I kept it on my desk for some time, however, unable to consign it to the pile for the church fete. I have no explanation for this uncharacteristic lapse. I’ve never had a problem getting rid of things. I can leave anything, anyone, at the drop of a hat, so I can’t think why I still have that paperweight. But it’s been put away now, along with the crucifixes and the sacred heart. Everything has to be neat and tidy when I fade into the ether. Nothing should be left to clutter this room when I leave. Nothing is special. Not even Padre Pio.

I did mention that I’m trying to die, didn’t I?

Don’t be alarmed, it won’t be ghastly or dramatic — I hate the thought of blood. I’ve been hoarding pills, building my little kaleidoscopic collection in an empty Pond’s cold cream jar, waiting for the right time. I have planned it carefully, and it’ll be so beautifully choreographed that everyone will applaud when they carry my body out into the courtyard and then into the waiting Bentley. I have left instructions that the hearse should be a Bentley rather than a Rolls — a small concession to modesty — and that the driver should be dressed not in black but in starched white, the stiffer the better. And if the House were able to find someone decorative to wear such a uniform, I wouldn’t complain too much.

That would be a nice touch, I think.

BUT FIRST: I must must must set this garden down on paper, as I promised Alvaro and the others, even though their sad, shrivelled minds have probably forgotten my brilliant plan to replace the Abomination with something full of grace and love and life.
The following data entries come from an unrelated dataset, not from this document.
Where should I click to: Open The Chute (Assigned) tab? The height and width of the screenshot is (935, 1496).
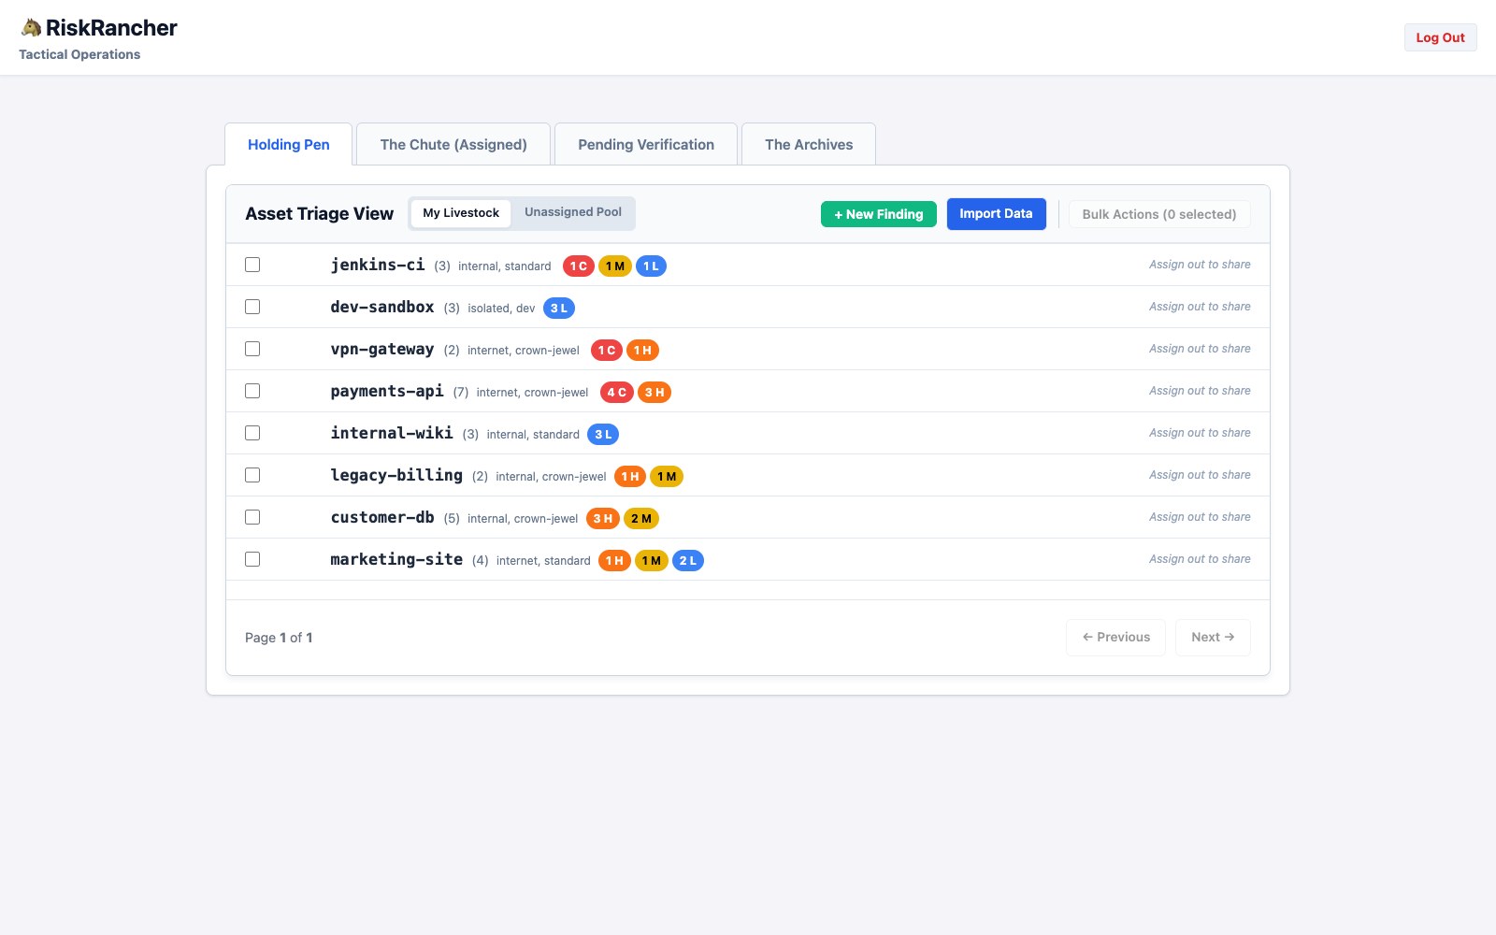pos(453,144)
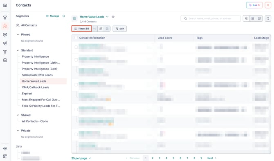This screenshot has height=161, width=274.
Task: Open the Home icon in sidebar
Action: point(5,5)
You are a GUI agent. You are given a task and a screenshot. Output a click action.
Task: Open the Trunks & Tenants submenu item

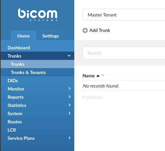point(37,72)
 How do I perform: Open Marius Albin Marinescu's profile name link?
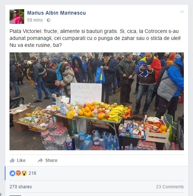click(x=56, y=13)
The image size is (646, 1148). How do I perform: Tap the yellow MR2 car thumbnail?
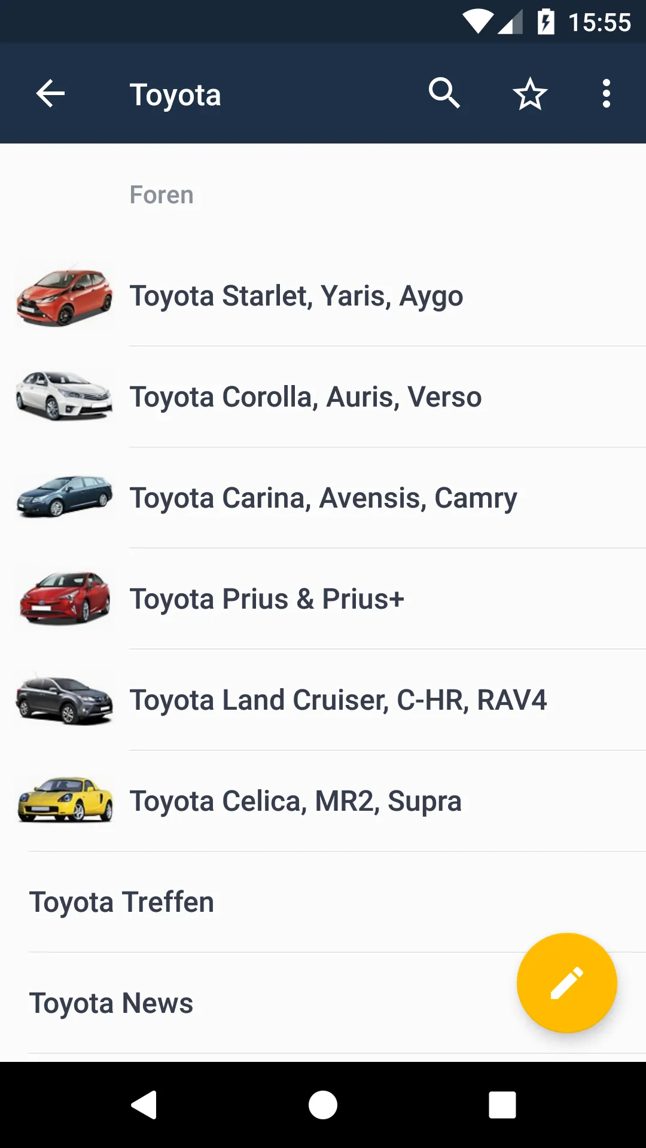65,800
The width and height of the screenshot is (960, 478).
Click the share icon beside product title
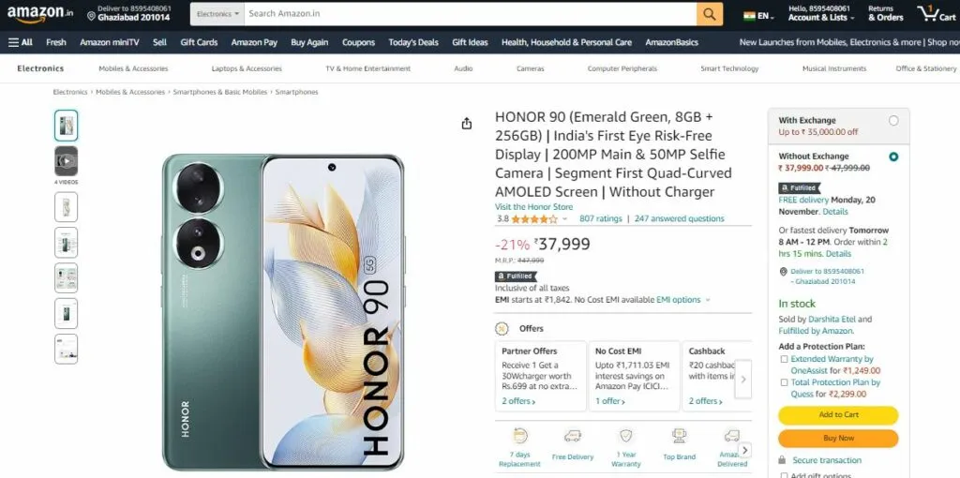click(x=467, y=124)
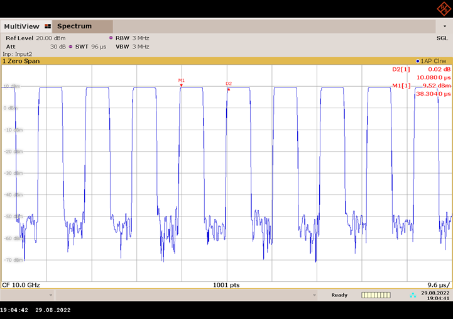The width and height of the screenshot is (453, 319).
Task: Switch to the MultiView tab
Action: [22, 26]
What spirit shall inspire this new Eden? The answer is obvious. Not the great gardens of England, but the ancient temple gardens of the Orient. Angkor, Sigiriya, Yogyakarta. I read about them before setting out on the journey East, gorging myself on descriptions of these fantastic monuments now reduced to jungle-shrouded ruins. It was a nineteenth-century lithograph of the entrance to a Javanese water garden that first fired my imagination. I stumbled across it in my college library, in a book someone had left on his desk. The pages fell open to reveal a perfectly formed arch of volcanic rock, crowned by a carved canopy of scrolling tropical foliage, which led my eye gently to a glass-flat pool of water beyond. On either side of this archway sat mythical beasts, and in the distance, beyond the water, stood a triumvirate of temples, tall and thin, with tiered roofs the shape of shallow umbrellas. In the middle of the pond there was a small island which supported two things, a shrine and a single frangipani tree. I learnt the name of this place: Cakranegara. The very sound of it quickened my pulse and made my eyes swim with visions of hot Eastern lands I never knew existed. I looked around the library and saw no one. I tore out the page and took it back to my room, where I pinned it to the wall next to my bed.